Supplied entries:
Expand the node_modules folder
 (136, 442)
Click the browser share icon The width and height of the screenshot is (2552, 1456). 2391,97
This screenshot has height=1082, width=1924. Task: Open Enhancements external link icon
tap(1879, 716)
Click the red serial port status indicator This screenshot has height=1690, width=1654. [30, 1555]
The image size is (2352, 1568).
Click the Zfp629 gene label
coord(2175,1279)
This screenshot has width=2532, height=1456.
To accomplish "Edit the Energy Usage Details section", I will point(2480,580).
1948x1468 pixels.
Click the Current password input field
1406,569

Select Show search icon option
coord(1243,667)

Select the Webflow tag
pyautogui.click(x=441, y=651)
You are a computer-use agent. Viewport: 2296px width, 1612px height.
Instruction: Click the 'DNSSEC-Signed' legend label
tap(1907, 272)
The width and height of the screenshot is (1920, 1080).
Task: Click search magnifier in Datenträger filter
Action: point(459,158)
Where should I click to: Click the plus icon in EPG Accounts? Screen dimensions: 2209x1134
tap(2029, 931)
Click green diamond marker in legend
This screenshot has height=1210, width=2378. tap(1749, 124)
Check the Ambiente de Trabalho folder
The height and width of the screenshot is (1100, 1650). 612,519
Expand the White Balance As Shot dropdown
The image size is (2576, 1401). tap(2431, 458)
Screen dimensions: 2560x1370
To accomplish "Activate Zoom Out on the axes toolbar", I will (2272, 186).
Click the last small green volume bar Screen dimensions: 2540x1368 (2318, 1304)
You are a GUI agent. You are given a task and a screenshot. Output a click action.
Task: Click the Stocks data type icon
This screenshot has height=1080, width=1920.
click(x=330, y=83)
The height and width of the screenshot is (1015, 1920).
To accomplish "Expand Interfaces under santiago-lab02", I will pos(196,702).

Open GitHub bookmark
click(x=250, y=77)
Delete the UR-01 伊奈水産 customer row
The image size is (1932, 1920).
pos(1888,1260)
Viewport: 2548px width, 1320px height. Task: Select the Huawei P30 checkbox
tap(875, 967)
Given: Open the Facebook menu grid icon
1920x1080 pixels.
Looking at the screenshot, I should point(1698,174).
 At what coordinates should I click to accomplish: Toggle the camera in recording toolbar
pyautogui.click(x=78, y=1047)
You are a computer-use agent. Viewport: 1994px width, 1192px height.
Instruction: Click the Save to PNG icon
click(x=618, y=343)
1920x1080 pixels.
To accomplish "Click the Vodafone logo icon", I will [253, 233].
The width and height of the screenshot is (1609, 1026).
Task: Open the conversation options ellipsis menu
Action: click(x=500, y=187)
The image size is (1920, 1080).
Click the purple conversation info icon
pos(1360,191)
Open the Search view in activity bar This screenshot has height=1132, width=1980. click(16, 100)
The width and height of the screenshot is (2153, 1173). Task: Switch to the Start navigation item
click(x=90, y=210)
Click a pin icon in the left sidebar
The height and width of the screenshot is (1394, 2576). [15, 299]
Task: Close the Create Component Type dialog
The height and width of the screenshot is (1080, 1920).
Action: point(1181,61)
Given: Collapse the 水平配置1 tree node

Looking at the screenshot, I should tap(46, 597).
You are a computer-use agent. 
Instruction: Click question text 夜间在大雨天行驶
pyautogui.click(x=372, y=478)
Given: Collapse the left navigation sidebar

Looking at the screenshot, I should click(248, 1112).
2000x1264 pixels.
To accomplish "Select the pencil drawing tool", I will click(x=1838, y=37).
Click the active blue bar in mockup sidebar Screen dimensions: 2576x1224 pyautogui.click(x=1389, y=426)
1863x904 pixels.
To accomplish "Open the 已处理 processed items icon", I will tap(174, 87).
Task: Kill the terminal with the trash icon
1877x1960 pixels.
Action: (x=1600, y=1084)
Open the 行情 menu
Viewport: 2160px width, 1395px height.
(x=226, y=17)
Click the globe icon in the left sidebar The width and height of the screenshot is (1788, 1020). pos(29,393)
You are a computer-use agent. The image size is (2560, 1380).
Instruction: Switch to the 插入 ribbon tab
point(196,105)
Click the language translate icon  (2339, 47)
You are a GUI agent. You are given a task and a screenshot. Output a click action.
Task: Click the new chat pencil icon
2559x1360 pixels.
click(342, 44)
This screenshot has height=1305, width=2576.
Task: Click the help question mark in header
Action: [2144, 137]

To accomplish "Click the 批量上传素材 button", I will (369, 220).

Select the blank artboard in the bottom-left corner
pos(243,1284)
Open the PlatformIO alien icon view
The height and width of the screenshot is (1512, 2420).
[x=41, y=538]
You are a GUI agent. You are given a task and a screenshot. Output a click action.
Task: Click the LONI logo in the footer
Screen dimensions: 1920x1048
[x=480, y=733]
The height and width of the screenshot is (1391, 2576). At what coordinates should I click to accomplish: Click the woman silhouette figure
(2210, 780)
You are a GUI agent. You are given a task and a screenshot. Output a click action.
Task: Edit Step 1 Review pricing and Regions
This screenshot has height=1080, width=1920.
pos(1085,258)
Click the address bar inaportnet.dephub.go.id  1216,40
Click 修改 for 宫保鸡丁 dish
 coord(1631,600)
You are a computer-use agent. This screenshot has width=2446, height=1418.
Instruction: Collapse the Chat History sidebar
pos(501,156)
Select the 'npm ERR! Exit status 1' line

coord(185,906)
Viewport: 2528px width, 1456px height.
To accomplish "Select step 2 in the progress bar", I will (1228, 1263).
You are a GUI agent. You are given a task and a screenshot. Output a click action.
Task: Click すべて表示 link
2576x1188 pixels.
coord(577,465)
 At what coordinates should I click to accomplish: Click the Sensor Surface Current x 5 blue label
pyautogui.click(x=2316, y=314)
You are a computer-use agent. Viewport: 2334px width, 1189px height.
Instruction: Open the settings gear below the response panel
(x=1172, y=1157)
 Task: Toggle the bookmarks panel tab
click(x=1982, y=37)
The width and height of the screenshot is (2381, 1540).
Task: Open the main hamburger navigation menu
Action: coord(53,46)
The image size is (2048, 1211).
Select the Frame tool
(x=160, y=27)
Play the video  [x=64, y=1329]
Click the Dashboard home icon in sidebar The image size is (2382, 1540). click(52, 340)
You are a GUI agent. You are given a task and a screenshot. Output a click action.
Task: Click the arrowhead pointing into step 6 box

Assigned task:
Could you restate, word for word, every line from the one containing "Click the address" through the last line of the records above, and nothing more?

Your solution:
Click the address bar inaportnet.dephub.go.id  1216,40
Click 修改 for 宫保鸡丁 dish
 coord(1631,600)
You are a computer-use agent. This screenshot has width=2446, height=1418.
Instruction: Collapse the Chat History sidebar
pos(501,156)
Select the 'npm ERR! Exit status 1' line

coord(185,906)
Viewport: 2528px width, 1456px height.
To accomplish "Select step 2 in the progress bar", I will (1228, 1263).
You are a GUI agent. You are given a task and a screenshot. Output a click action.
Task: Click すべて表示 link
2576x1188 pixels.
coord(577,465)
 At what coordinates should I click to accomplish: Click the Sensor Surface Current x 5 blue label
pyautogui.click(x=2316, y=314)
You are a computer-use agent. Viewport: 2334px width, 1189px height.
Instruction: Open the settings gear below the response panel
(x=1172, y=1157)
 Task: Toggle the bookmarks panel tab
click(x=1982, y=37)
The width and height of the screenshot is (2381, 1540).
Task: Open the main hamburger navigation menu
Action: coord(53,46)
The image size is (2048, 1211).
Select the Frame tool
(x=160, y=27)
Play the video  [x=64, y=1329]
Click the Dashboard home icon in sidebar The image size is (2382, 1540). click(52, 340)
You are a GUI agent. You are given a task and a screenshot. Output a click action.
Task: Click the arrowhead pointing into step 6 box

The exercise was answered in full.